──────── Provided entries

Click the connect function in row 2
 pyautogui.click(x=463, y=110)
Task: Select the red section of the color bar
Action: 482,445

────────────────
──────── Provided entries

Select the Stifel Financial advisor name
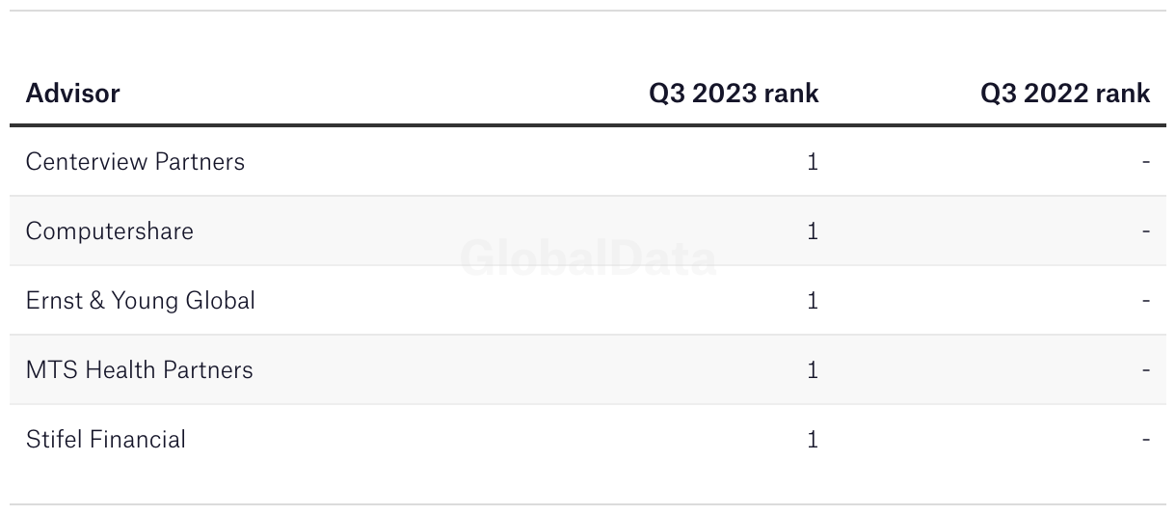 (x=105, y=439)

────────────────

• _Your task_
Show every line from the items above that contains the word "Select".

• _Completed task_
Task: Select the red section of the color bar
Select the Stifel Financial advisor name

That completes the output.